Segment Open

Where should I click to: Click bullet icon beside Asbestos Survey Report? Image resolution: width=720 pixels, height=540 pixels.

Segment Closed
Segment Open

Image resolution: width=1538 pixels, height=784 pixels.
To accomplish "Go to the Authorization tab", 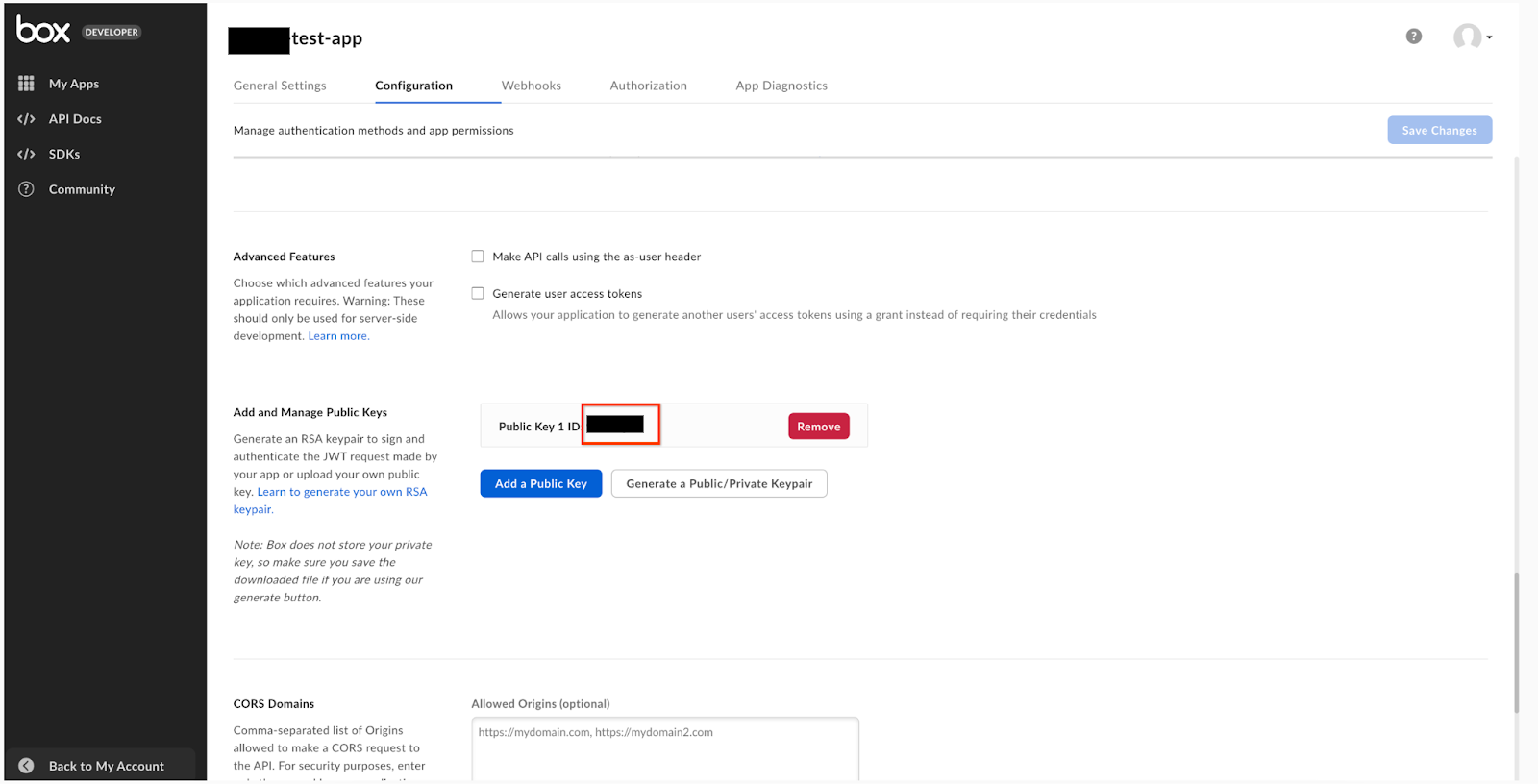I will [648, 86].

Segment Closed
Segment Open

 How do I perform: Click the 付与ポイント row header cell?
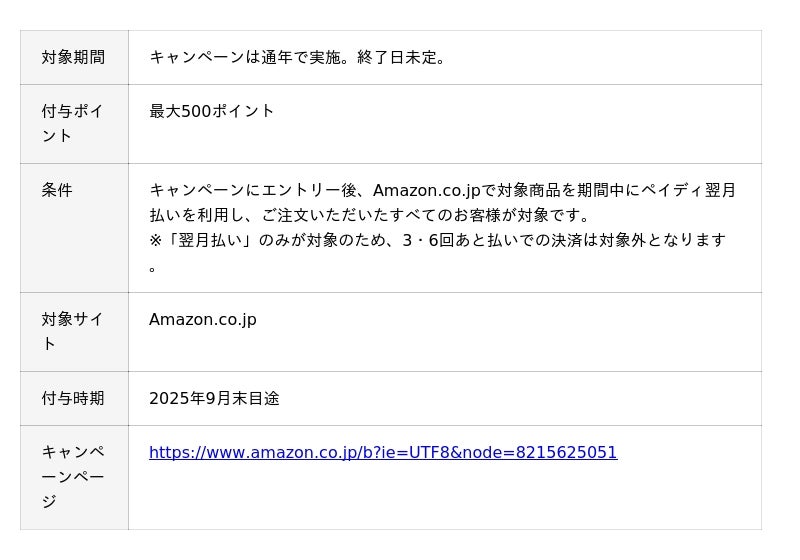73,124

Segment Closed

> Work request: Note how many lines in the material contain the string "resolution", and give that number alone.

> Completed exercise: 2